Tech Leaders establish 23 Principles for ensuring Beneficial A.I.

Spiraling clockwise from top left to center: Dr. Demis Hassabis of DeepMind, inventor Dr. Ray Kurzweil, Dr. Erik Brynjolfsson of MIT, LinkedIn CEO Reid Hoffman, Alphabet Chairman Eric Schmidt, Dr. Andrew McAfee of MIT, IIIM Director Dr. Kristinn R. Thórisson, Dr. Stuart Russell of UC Berkeley, Dr. Max Tegmark of MIT, and venture capitalist and Skype creator Jaan Tallin.

Some of the world’s most prominent AI and high-tech leaders assembled in Asilomar, California this January, to discuss opportunities and challenges related to the future of AI and steps we can take to ensure that the technology is beneficial for everyone. Among the 150 participants were IIIM’s Director Kristinn R. Thórisson, Tesla CEO Elon Musk, DeepMind founder Demis Hassabis, inventor Ray Kurzweil and Alphabet Chairman Eric Schmidt.

The five-day conference, titled ‘Beneficial AI 2017’ (BAI), was hosted by The Future of Life Institute and brought together a select group of AI researchers and thought leaders from academia and industry. The question of how to align artificial intelligence with human values was tackled from different angles, drawing on the attendees’ broad range of expertise in economics, law, ethics, and philosophy.

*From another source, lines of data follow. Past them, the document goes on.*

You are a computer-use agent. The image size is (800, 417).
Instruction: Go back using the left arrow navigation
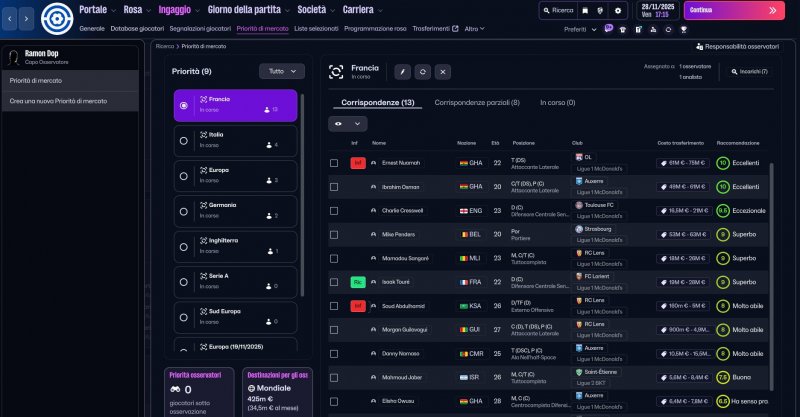point(11,18)
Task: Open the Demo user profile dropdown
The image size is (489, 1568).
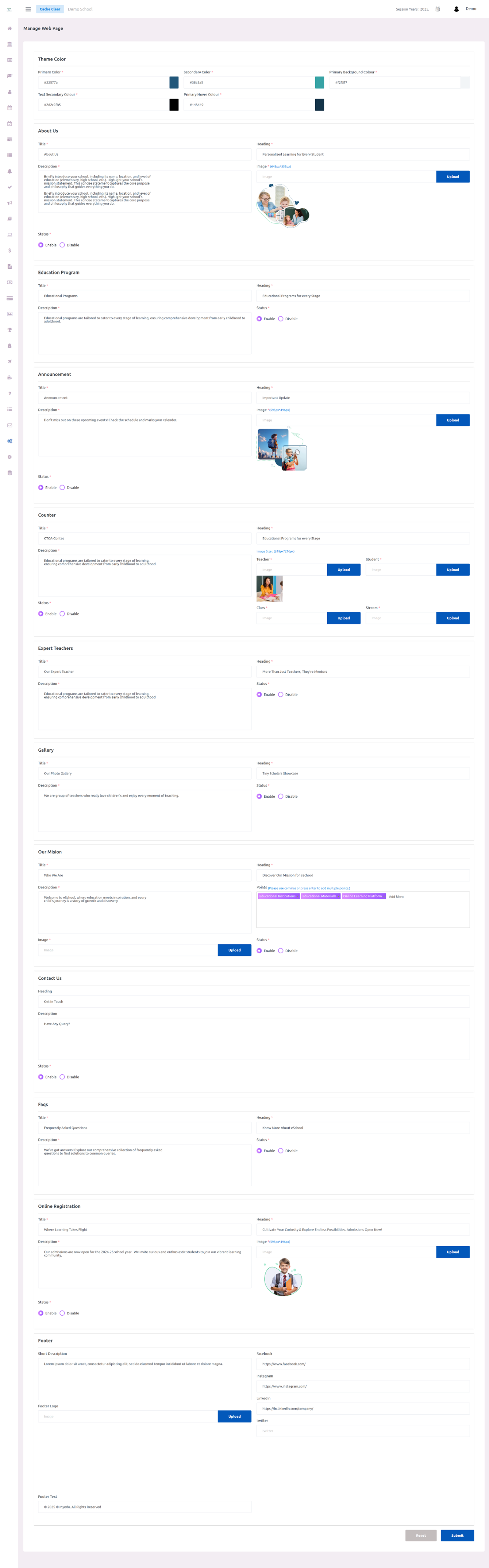Action: point(465,9)
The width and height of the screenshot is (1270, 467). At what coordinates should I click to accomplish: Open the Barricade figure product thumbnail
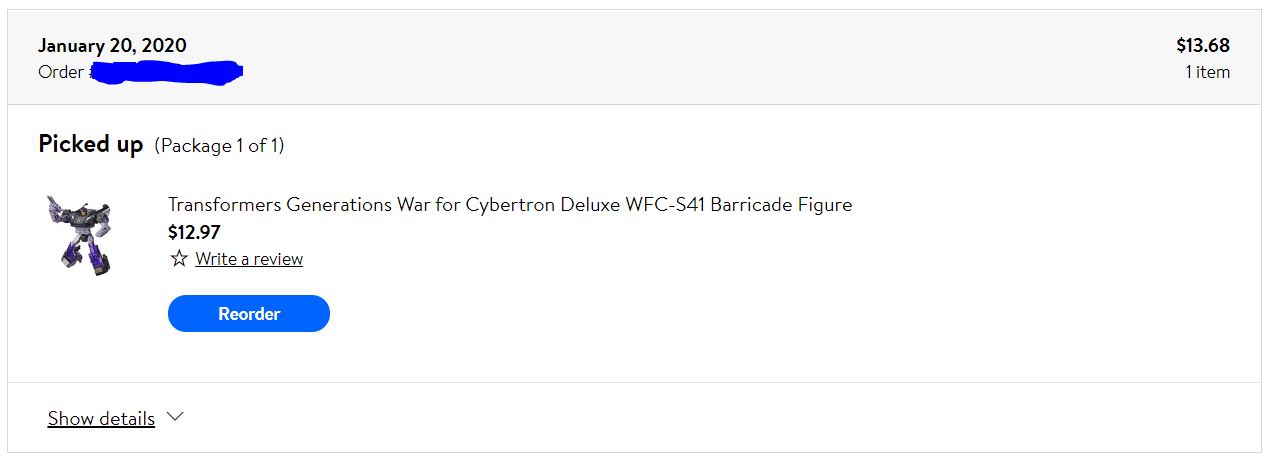79,235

The conference brought forth a list of principles for guiding the development of safe and beneficial AI technologies in the coming decades. Addressing research, ethics and values, as well as longer-term issues in AI, the list of 23 principles has already been signed by more than 2,000 people since it was published online in early February. The 23 principles represent the beginning of a conversation aiming for a framework for ensuring artificial intelligence technologies benefit as many people as possible. Here you can read the complete list of the ‘Asilomar AI Principles’

It has long been a concern, and often the subject of fiction, how to make sure humans remain in control of the machines as they grow smarter and more capable. Recently leaders such as Bill gates and Stephen Hawking have expressed such concerns. Tesla CEO Elon Musk noted in a panel at the BAI conference that “We’re headed towards either super intelligence or civilization ending.”

Apart from that there is the issue of how we use and employ the technology already at our disposal. Principle 18 concerns an AI Arms Race and states that an arms race in lethal autonomous weapons should be avoided. This is a cause that IIIM has been very actively campaigning for, being the first research lab to establish and adopt an Ethics Policy for Peaceful R&D. Our ethics policy states, among other things, that IIIM will not undertake any project or activity funded by military grants or aimed at creating weapons controlled by AI.

The BAI conference continues several years of discussions on this issue. The Campaign to Stop Killer Robots was started in 2013 with the aim of calling for an international ban on autonomous weapons systems development and deployment. In 2015 the Future Life Institute wrote an open letter calling for an international ban of “killer robots”, which scientists like Stephen Hawking and 20,000 others supported and signed. In addition, discussions have taken place within the UN Human Rights Council on this subject.

Stefano Ermon. Photo: Future of Life Institute.

Participants at the ‘Beneficial AI 2017’ conference expressed their concerns on the matter. Including Stefano Ermon, Assistant Professor in the Department of Computer Science at Stanford University: “I think that the technology has a huge potential, and even just with the capabilities we have today it’s not hard to imagine how it could be used in very harmful ways. I don’t want my contributions to the field and any kind of techniques that we’re all developing to do harm to other humans or to develop weapons or to start wars or to be even more deadly than what we already have.”

Toby Walsh. Photo: Future of Life Institute.

Toby Walsh, Professor of Artificial Intelligence at the University of New South Wales, expressed similar concerns: “It’s technologies that aren’t going to be able to distinguish between combatants and civilians, and aren’t able to act in accordance with international humanitarian law, and will be used by despots and terrorists and hacked to behave in ways that are completely undesirable. And that’s something that’s happening today.”